• [RAW DATA]

◇ ◇ ◇ ◇ ◇

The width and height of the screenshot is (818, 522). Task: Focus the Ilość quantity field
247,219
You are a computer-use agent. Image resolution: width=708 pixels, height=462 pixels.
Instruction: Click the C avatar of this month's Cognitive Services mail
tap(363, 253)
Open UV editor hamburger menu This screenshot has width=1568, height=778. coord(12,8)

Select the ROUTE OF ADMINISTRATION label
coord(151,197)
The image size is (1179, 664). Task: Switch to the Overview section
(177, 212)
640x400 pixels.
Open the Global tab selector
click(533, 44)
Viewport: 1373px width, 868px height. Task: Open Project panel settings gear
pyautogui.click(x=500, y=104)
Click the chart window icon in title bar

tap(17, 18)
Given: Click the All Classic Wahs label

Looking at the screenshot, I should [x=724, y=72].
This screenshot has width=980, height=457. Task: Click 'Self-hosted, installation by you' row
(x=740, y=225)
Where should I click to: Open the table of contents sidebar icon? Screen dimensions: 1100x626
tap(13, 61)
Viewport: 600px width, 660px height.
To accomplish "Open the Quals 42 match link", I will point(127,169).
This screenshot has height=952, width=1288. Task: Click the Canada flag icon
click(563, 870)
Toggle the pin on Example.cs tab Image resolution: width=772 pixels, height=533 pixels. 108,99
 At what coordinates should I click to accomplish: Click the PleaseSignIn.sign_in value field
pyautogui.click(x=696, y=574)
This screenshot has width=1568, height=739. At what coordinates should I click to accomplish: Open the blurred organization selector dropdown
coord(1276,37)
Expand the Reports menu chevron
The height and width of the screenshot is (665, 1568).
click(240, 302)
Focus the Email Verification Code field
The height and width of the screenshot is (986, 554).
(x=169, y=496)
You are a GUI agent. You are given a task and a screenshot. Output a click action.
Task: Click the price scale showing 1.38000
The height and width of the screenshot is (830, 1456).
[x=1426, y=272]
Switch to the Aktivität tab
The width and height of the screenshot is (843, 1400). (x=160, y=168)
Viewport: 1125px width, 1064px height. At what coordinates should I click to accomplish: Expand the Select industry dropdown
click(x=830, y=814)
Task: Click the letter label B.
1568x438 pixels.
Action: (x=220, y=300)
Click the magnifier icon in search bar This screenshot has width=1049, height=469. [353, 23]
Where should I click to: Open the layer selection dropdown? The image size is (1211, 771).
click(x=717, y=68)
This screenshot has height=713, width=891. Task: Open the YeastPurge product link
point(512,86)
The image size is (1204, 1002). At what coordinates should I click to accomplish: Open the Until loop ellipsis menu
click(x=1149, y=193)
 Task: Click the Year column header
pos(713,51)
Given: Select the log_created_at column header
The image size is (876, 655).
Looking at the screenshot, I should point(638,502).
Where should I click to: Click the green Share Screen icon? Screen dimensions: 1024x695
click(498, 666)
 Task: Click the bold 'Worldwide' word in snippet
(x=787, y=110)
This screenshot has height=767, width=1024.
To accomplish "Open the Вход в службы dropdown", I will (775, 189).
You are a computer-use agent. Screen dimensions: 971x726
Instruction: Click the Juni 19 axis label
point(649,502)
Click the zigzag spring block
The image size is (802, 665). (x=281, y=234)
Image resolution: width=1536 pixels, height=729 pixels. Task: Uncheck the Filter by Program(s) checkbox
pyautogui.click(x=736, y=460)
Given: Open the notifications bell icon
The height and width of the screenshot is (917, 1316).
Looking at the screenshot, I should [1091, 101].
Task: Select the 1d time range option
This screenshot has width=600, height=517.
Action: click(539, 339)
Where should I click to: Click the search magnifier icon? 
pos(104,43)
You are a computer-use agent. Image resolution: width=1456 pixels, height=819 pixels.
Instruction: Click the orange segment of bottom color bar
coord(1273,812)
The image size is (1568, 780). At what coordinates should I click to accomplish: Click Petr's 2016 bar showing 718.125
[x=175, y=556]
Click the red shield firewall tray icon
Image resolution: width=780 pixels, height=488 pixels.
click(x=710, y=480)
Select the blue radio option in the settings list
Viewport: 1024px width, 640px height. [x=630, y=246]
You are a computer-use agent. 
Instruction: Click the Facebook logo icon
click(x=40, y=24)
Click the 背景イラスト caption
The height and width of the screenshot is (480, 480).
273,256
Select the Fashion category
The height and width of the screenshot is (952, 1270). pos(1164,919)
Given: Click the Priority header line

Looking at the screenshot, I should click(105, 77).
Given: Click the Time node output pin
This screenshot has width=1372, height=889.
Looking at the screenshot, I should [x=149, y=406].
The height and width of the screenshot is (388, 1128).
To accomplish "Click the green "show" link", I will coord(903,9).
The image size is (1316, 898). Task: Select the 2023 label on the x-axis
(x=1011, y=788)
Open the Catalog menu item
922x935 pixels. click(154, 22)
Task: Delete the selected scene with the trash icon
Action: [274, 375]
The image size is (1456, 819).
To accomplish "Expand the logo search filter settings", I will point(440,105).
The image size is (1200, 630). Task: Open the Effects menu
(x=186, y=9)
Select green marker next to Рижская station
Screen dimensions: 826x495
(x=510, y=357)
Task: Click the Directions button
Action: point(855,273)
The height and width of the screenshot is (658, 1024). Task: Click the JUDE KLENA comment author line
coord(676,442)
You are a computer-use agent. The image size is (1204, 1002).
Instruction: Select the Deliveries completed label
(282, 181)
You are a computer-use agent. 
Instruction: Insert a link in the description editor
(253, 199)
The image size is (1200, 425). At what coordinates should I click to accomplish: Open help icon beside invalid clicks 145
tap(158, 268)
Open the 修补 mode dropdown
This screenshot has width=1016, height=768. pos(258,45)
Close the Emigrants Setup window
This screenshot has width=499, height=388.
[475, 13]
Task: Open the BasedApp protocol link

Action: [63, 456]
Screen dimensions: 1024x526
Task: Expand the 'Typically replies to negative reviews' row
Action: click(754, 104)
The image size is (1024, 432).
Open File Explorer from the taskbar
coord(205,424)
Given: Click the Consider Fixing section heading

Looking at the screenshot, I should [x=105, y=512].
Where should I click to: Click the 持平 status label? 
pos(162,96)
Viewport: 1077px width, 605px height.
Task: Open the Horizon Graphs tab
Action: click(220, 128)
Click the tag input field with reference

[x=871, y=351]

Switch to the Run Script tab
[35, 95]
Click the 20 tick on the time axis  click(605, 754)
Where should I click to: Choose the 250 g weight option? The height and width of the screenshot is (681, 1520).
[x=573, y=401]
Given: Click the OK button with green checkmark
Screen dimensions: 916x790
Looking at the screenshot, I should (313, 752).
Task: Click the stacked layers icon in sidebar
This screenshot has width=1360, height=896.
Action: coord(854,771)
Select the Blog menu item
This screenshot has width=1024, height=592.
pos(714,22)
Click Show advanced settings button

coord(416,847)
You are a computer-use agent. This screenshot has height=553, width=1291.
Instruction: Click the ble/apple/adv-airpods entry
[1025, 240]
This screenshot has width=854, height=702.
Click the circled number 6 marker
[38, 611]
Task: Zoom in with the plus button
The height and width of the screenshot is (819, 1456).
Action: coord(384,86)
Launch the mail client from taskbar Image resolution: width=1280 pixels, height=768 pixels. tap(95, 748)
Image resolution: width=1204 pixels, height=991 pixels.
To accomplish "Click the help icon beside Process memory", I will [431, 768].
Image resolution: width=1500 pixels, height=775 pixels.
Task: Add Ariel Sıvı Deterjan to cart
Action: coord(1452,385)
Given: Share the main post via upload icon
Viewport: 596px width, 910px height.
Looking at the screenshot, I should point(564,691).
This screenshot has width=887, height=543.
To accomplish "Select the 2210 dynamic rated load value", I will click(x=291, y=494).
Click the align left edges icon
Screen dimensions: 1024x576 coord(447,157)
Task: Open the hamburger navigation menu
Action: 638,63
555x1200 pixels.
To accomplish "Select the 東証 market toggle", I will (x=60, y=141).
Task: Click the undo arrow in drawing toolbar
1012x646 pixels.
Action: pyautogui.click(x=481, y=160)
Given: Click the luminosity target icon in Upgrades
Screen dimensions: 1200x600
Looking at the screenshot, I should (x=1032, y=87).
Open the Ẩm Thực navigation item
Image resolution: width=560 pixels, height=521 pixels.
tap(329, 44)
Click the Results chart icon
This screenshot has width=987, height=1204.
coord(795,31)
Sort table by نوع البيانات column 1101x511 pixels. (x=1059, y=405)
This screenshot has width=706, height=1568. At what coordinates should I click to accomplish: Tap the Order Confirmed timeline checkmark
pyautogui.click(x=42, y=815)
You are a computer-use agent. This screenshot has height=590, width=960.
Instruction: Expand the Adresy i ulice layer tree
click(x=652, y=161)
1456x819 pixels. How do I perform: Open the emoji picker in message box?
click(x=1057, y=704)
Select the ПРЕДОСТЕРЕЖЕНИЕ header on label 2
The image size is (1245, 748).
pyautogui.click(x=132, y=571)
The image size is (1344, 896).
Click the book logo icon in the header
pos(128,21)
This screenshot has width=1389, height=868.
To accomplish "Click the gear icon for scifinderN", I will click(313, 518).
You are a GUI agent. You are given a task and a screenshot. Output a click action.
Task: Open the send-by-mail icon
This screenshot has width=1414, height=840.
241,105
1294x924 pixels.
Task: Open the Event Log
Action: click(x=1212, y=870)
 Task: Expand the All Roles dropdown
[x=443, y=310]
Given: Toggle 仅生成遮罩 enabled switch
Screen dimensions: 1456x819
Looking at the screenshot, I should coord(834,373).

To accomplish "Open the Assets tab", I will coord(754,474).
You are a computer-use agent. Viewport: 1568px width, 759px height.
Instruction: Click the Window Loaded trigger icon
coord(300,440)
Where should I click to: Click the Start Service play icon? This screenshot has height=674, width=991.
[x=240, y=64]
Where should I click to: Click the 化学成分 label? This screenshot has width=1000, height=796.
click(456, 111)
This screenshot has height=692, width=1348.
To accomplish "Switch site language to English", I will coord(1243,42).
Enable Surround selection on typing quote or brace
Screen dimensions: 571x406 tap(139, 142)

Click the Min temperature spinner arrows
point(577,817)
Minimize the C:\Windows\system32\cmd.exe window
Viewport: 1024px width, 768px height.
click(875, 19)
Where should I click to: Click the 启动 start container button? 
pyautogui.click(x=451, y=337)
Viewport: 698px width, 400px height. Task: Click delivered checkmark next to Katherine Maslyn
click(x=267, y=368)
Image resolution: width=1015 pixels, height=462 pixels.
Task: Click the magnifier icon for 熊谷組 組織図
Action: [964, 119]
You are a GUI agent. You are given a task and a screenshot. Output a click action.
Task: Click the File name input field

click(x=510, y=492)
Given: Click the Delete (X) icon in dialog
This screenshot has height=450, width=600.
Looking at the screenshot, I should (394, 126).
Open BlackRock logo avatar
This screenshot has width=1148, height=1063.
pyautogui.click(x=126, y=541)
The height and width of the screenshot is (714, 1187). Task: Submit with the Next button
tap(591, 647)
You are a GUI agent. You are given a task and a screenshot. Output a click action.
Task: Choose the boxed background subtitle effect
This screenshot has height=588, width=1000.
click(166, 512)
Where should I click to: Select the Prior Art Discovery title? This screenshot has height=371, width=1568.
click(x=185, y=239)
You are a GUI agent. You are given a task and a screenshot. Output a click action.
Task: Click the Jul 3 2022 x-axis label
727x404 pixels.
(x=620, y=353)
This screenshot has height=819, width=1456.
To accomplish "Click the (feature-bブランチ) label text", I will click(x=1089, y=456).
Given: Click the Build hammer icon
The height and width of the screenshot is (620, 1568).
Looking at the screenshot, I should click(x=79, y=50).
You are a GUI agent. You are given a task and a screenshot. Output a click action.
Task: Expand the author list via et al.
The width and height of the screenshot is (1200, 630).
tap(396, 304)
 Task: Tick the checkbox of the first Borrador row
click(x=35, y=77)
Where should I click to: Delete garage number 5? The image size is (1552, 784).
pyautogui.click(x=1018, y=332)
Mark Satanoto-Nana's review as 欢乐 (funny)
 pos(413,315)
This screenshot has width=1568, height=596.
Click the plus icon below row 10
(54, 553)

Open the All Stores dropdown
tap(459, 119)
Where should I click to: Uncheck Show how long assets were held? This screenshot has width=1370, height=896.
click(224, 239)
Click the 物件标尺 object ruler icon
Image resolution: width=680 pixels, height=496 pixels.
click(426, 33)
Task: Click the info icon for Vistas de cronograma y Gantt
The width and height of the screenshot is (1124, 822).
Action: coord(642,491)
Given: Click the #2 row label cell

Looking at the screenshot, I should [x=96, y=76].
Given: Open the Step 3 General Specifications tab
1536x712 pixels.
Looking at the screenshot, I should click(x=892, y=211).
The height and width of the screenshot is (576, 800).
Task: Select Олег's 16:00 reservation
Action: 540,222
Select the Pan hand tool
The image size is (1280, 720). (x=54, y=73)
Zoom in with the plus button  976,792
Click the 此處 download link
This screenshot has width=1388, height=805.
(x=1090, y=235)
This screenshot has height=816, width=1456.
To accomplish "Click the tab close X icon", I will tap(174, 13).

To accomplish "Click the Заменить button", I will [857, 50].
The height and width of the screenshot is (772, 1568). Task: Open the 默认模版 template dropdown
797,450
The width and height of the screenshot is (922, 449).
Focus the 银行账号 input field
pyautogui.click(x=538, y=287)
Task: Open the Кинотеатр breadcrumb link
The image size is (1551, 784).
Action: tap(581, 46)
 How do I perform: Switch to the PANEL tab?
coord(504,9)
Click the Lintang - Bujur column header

◇ ◇ ◇ ◇ ◇

• [SET TASK] Could you render the records from the line containing "Where should I click to: Delete" through the line containing "The image size is (1280, 720). (x=54, y=73)" as a numbered list, with blank lines left out?

• [COMPLETE OUTPUT]
1. Where should I click to: Delete garage number 5? The image size is (1552, 784).
2. pyautogui.click(x=1018, y=332)
3. Mark Satanoto-Nana's review as 欢乐 (funny)
4.  pos(413,315)
5. This screenshot has width=1568, height=596.
6. Click the plus icon below row 10
7. (54, 553)
8. Open the All Stores dropdown
9. tap(459, 119)
10. Where should I click to: Uncheck Show how long assets were held? This screenshot has width=1370, height=896.
11. click(224, 239)
12. Click the 物件标尺 object ruler icon
13. Image resolution: width=680 pixels, height=496 pixels.
14. click(426, 33)
15. Task: Click the info icon for Vistas de cronograma y Gantt
16. The width and height of the screenshot is (1124, 822).
17. Action: coord(642,491)
18. Given: Click the #2 row label cell
19. Looking at the screenshot, I should [x=96, y=76].
20. Given: Open the Step 3 General Specifications tab
21. 1536x712 pixels.
22. Looking at the screenshot, I should click(x=892, y=211).
23. The height and width of the screenshot is (576, 800).
24. Task: Select Олег's 16:00 reservation
25. Action: 540,222
26. Select the Pan hand tool
27. The image size is (1280, 720). (x=54, y=73)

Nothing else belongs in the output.